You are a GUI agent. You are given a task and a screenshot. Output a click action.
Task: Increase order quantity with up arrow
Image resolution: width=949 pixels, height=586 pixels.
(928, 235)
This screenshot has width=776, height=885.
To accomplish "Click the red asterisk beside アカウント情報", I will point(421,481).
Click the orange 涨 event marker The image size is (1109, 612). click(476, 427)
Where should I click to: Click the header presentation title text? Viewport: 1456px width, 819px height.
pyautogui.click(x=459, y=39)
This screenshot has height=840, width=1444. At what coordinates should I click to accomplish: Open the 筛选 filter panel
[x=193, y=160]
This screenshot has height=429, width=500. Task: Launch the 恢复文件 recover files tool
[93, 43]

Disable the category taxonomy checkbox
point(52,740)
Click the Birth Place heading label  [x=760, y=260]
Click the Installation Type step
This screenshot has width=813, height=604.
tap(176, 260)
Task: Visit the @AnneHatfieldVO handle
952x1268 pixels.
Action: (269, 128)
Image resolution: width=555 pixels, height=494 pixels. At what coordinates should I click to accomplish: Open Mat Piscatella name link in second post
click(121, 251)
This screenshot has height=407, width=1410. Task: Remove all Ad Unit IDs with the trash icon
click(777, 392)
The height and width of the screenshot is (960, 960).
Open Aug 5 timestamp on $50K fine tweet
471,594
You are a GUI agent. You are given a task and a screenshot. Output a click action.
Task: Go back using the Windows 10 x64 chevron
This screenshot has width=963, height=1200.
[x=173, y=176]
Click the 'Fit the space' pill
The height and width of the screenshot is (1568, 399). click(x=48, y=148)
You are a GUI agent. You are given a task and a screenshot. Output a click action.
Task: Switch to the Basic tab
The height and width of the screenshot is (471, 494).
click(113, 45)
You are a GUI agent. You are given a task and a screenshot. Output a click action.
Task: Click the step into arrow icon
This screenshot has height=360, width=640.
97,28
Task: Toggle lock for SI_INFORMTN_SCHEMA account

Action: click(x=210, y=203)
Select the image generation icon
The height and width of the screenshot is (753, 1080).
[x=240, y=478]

====================

> _Exercise requirements_
Produce exactly the lines from the one containing "This screenshot has height=840, width=1444." through the final line of the records above, both included, and no others.

> _Response below_
This screenshot has height=840, width=1444. At what coordinates should I click to accomplish: Open the 筛选 filter panel
[x=193, y=160]
This screenshot has height=429, width=500. Task: Launch the 恢复文件 recover files tool
[93, 43]

Disable the category taxonomy checkbox
point(52,740)
Click the Birth Place heading label  [x=760, y=260]
Click the Installation Type step
This screenshot has width=813, height=604.
tap(176, 260)
Task: Visit the @AnneHatfieldVO handle
952x1268 pixels.
Action: (269, 128)
Image resolution: width=555 pixels, height=494 pixels. At what coordinates should I click to accomplish: Open Mat Piscatella name link in second post
click(121, 251)
This screenshot has height=407, width=1410. Task: Remove all Ad Unit IDs with the trash icon
click(777, 392)
The height and width of the screenshot is (960, 960).
Open Aug 5 timestamp on $50K fine tweet
471,594
You are a GUI agent. You are given a task and a screenshot. Output a click action.
Task: Go back using the Windows 10 x64 chevron
This screenshot has width=963, height=1200.
[x=173, y=176]
Click the 'Fit the space' pill
The height and width of the screenshot is (1568, 399). click(x=48, y=148)
You are a GUI agent. You are given a task and a screenshot. Output a click action.
Task: Switch to the Basic tab
The height and width of the screenshot is (471, 494).
click(113, 45)
You are a GUI agent. You are given a task and a screenshot. Output a click action.
Task: Click the step into arrow icon
This screenshot has height=360, width=640.
97,28
Task: Toggle lock for SI_INFORMTN_SCHEMA account

Action: click(x=210, y=203)
Select the image generation icon
The height and width of the screenshot is (753, 1080).
[x=240, y=478]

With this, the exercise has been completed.